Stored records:
○ ○ ○ ○
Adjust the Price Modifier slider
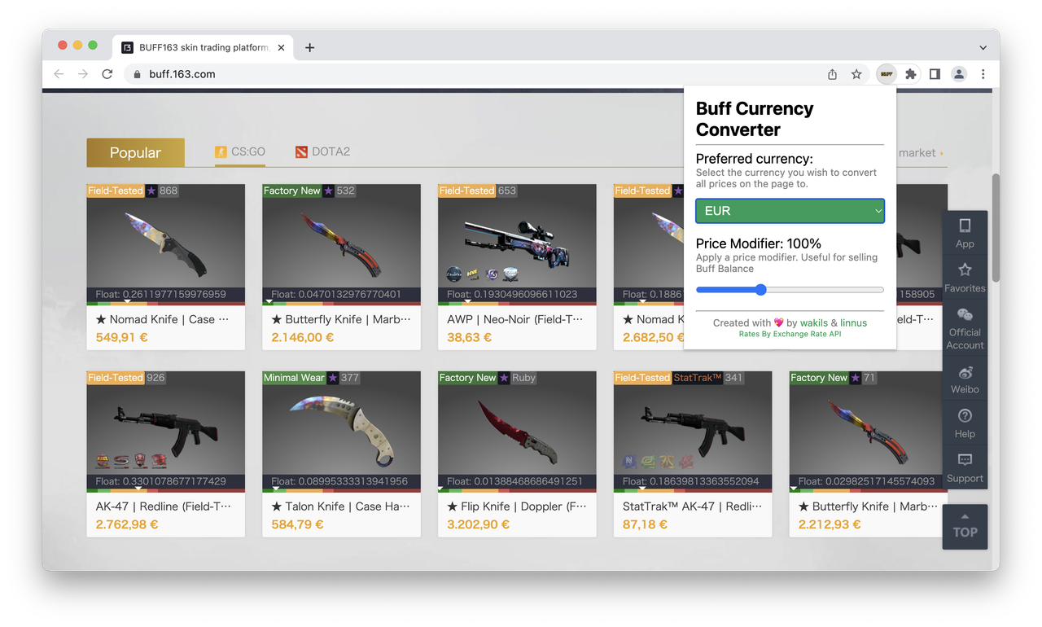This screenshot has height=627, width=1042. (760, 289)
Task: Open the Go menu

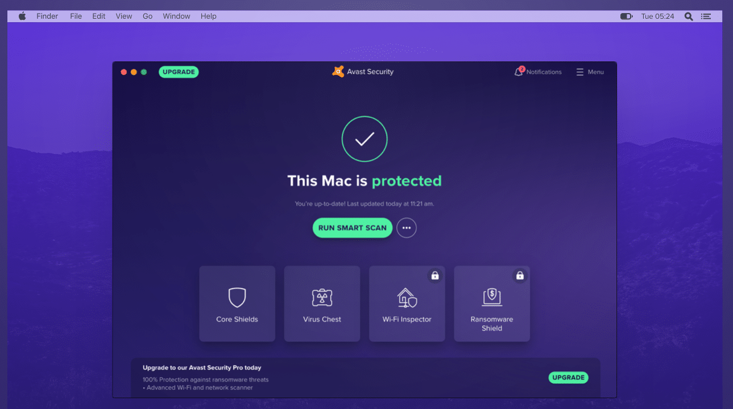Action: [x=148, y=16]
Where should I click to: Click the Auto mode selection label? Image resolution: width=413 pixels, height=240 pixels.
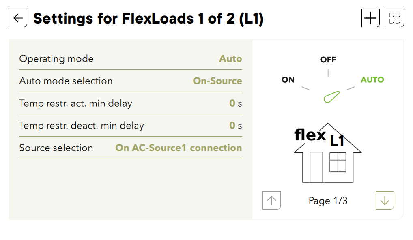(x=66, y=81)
○ ○ ○ ○
Assignment: Pictures must be left out of the answer, which should be exactly the lines from the one holding "Where should I" through the last line of the entries above, both included; please add nothing.

Result for this task:
Where should I click to: Click the Auto mode selection label? Image resolution: width=413 pixels, height=240 pixels.
(x=66, y=81)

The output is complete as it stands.